[Opening Selected extract section]

While such plots are harder to detect, they are also harder to manage — and the slack remote control they often require leaves greater room for operational error and sloppy tradecraft.

All three plots were thwarted after suspected operatives exchanged e-mails — sometimes poorly coded ones — in and out of Pakistan.

Authorities say the ringleader of the Norwegian plot is 39-year-old Mikael Davud, a Uighur who came to Norway in 1999 as part of a U.N. refugee program and then became a Norwegian citizen eight years later. Uighurs, a largely Muslim ethnic group in China, claim oppression at the hands of authorities there.

Davud was arrested July 8 along with suspected accomplices Shawan Sadek Saeed Bujak Bujak, a 37-year-old Iraqi Kurd, and a 31-year-old Uzbek national, David Jakobsen. Both are permanent residents of Norway.

The trio deny any connection to terrorist groups.

[Closing Selected extract section]

*Work instruction 1*. According to the news excerpt on the Norwegian plot, in what year did Mikael Davud come to Norway?
*Work instruction 2*. Name every person the news excerpt on the Norwegian plot identifies by name.
*Work instruction 3*. Resume the news excerpt on the Norwegian plot, picking up right after its final sentence.

[Opening Data provided section]

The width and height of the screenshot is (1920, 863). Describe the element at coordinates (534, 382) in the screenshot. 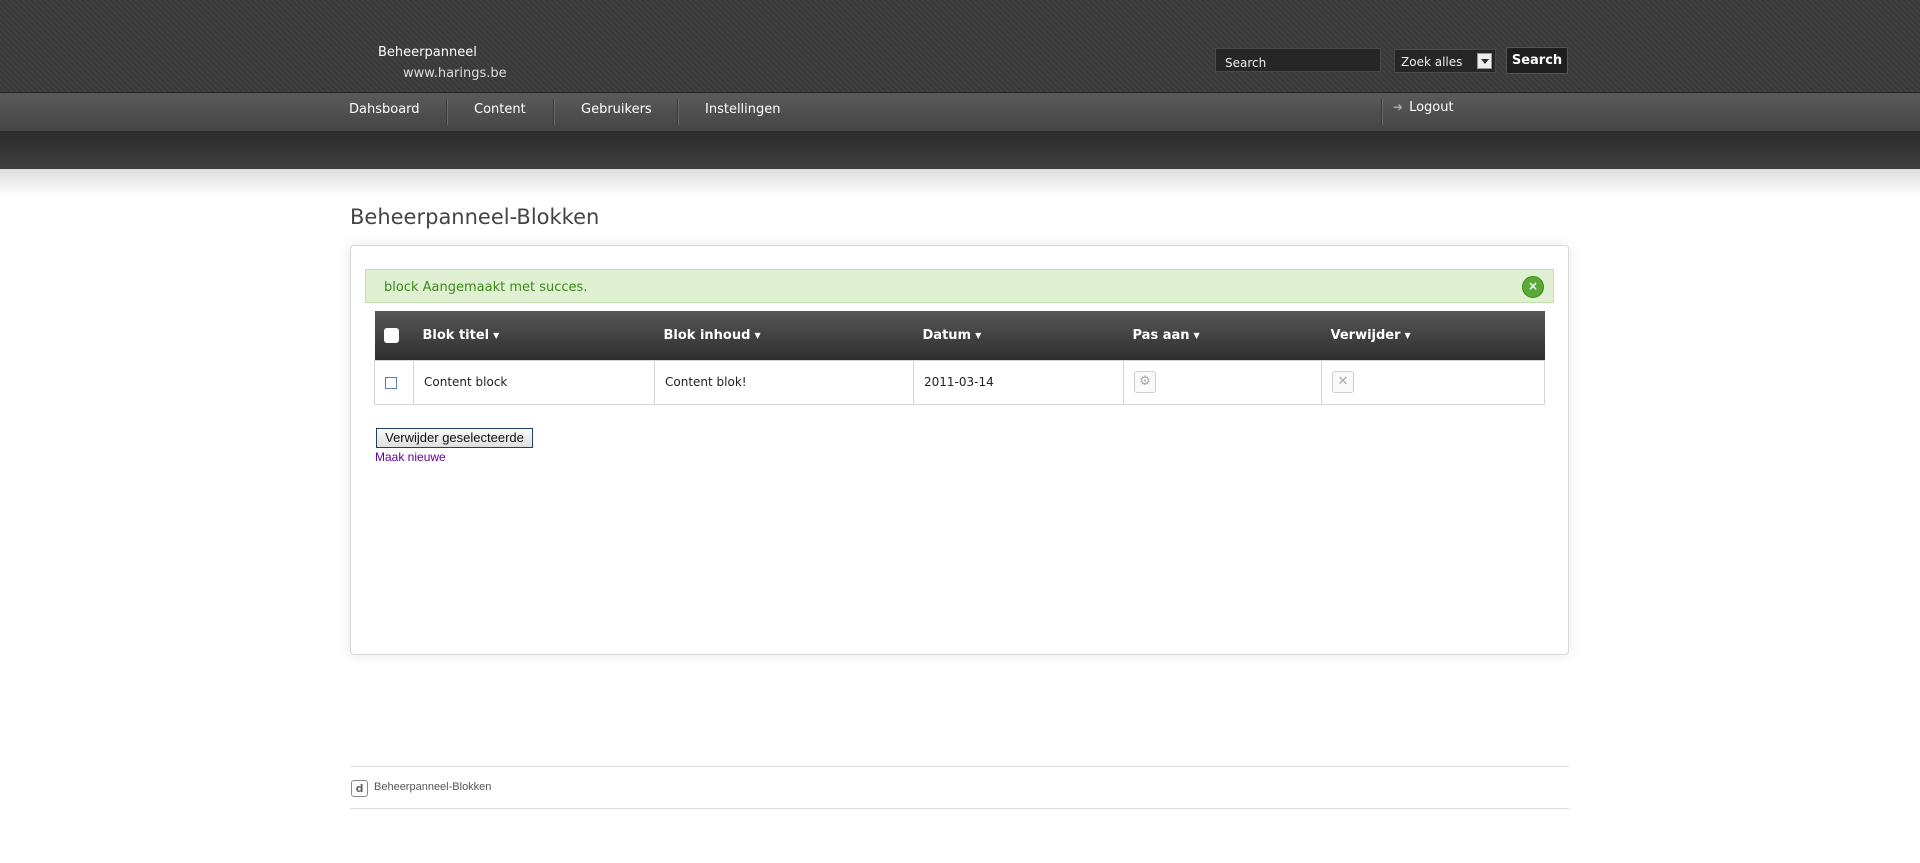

[Closing Data provided section]

*Expected output 1*. 1999

*Expected output 2*. Mikael Davud, Shawan Sadek Saeed Bujak Bujak, David Jakobsen

*Expected output 3*.
Davud’s path to the al-Qaida plot began in Turkey, where he and his wife traveled in the fall of 2008, according to documents and officials.

There, Davud met an al-Qaida facilitator who remains at large but has been identified by investigators. That winter, he traveled from Turkey to a al-Qaida training camp in Waziristan, a lawless tribal region in northwestern Pakistan.

In May 2009, shortly before he returned to Norway, Davud sent an e-mail to a Gmail address that authorities believe belonged to a midlevel al-Qaida operative in Peshawar, Pakistan, known as Ahmad. Ahmad also communicated with the New York and Manchester plotters, via a Yahoo! Mail account accessed at the same computer, and he is one of the key links connecting the plots, officials said.

This long-distance coordination — and the electronic trail it leaves behind — helped intelligence officials unravel the plans.